## Data for this task
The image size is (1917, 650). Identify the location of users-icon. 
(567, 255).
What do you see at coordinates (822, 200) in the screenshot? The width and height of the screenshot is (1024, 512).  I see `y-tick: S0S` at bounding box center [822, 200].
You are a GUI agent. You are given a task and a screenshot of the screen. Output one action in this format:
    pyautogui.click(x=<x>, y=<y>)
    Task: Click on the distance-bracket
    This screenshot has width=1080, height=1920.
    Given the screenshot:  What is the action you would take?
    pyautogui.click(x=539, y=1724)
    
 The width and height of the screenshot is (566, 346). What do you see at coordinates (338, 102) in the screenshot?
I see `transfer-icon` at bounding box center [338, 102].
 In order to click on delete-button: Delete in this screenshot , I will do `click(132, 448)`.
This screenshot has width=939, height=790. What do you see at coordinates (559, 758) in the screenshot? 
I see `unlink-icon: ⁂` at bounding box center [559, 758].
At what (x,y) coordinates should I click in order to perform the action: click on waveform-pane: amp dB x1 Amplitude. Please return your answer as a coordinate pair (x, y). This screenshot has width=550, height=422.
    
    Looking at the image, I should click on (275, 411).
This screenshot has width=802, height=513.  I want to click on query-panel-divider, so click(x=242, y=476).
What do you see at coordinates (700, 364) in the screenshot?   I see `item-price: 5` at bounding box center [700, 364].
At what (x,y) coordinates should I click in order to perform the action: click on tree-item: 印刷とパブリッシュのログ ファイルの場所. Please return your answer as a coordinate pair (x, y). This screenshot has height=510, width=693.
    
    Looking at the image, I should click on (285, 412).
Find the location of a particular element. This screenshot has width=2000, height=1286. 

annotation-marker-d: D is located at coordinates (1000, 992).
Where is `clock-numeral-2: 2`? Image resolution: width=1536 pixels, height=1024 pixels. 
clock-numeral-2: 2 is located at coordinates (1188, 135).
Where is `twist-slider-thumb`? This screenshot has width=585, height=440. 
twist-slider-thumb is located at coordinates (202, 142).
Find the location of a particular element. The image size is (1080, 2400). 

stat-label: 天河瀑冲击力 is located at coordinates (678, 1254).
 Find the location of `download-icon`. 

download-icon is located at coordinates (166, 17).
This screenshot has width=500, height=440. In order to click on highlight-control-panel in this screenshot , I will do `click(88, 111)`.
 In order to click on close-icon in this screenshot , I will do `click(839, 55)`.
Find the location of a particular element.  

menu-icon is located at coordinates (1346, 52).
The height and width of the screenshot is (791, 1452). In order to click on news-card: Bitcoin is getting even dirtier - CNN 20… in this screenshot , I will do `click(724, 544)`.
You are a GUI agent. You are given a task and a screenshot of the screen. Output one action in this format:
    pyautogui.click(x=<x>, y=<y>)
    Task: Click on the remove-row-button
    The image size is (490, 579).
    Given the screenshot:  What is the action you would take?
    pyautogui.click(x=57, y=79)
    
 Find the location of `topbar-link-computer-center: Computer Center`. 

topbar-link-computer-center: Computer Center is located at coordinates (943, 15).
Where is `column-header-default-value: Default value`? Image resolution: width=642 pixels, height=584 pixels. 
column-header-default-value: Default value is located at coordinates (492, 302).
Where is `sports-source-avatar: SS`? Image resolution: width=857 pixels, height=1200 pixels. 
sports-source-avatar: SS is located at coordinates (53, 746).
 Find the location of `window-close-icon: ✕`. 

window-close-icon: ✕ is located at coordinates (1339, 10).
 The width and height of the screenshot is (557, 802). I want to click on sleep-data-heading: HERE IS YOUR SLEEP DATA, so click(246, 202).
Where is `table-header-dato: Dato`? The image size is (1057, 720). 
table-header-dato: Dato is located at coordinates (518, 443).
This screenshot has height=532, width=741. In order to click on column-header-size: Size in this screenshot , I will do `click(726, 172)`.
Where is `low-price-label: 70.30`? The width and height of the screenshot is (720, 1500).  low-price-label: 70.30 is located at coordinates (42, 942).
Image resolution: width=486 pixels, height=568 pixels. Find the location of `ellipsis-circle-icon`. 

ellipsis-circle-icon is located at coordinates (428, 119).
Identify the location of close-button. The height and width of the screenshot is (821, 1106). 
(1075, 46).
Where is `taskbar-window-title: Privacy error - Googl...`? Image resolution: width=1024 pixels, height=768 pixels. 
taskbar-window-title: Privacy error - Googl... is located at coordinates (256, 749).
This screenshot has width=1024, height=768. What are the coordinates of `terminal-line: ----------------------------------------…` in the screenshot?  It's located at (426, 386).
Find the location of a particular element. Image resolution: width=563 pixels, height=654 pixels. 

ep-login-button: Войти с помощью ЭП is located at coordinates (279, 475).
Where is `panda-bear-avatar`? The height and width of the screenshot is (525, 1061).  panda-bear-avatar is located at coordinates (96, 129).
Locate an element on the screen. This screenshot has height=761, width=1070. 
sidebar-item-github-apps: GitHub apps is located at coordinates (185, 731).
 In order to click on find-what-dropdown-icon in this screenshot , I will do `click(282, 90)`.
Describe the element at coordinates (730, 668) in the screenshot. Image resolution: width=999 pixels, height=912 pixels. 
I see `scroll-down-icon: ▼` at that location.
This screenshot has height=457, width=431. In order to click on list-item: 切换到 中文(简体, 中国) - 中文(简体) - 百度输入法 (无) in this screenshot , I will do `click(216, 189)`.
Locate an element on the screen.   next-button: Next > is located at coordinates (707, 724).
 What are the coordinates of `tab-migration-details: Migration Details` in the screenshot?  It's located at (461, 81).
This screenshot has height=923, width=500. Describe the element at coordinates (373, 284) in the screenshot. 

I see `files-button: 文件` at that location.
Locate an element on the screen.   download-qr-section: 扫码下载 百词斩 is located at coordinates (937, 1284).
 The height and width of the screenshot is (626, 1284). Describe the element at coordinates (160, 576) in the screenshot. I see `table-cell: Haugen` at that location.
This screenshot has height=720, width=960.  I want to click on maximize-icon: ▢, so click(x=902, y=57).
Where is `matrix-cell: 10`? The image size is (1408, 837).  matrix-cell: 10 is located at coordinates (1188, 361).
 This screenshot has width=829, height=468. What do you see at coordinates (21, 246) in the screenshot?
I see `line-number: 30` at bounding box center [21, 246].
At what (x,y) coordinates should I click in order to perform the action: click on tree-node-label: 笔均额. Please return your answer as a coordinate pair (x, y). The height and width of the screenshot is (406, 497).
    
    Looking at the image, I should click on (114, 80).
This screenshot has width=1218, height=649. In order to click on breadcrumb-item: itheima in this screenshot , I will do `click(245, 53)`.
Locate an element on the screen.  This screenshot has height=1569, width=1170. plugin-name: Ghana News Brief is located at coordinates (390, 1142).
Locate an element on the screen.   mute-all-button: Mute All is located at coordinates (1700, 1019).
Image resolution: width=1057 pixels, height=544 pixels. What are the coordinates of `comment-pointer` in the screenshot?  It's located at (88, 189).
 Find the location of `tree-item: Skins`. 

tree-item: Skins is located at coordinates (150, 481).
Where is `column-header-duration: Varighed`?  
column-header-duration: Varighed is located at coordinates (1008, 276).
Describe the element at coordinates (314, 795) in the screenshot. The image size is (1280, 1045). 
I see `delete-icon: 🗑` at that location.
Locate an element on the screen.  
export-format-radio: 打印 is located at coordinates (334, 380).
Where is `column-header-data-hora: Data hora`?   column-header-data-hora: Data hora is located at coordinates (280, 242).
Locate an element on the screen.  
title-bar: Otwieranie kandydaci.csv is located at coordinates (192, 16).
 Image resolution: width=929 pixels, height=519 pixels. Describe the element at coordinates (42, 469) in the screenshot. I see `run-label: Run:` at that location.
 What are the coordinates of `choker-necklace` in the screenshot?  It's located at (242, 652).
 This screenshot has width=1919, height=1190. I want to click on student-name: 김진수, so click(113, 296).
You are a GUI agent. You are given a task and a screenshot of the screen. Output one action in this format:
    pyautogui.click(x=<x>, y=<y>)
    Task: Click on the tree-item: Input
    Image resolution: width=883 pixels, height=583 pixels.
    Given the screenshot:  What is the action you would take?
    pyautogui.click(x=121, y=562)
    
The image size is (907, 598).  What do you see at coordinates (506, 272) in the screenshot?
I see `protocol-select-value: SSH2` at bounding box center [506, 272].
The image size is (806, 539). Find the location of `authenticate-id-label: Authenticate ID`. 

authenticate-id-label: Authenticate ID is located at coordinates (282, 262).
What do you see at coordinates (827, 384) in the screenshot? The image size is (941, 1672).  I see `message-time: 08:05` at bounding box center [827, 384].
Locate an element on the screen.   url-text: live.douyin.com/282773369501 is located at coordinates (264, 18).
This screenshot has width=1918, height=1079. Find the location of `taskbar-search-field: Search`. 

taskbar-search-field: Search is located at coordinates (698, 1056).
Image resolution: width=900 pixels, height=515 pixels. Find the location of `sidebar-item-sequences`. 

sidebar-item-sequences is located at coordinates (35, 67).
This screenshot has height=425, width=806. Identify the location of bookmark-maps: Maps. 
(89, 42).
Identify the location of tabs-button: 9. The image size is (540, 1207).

## What the exercise asks
Pull out each line of the data above that contains the string "column". Case counts.

## Response
Where is `column-header-default-value: Default value`? Image resolution: width=642 pixels, height=584 pixels. 
column-header-default-value: Default value is located at coordinates (492, 302).
This screenshot has height=532, width=741. In order to click on column-header-size: Size in this screenshot , I will do `click(726, 172)`.
Where is `column-header-duration: Varighed`?  
column-header-duration: Varighed is located at coordinates (1008, 276).
Where is `column-header-data-hora: Data hora`?   column-header-data-hora: Data hora is located at coordinates (280, 242).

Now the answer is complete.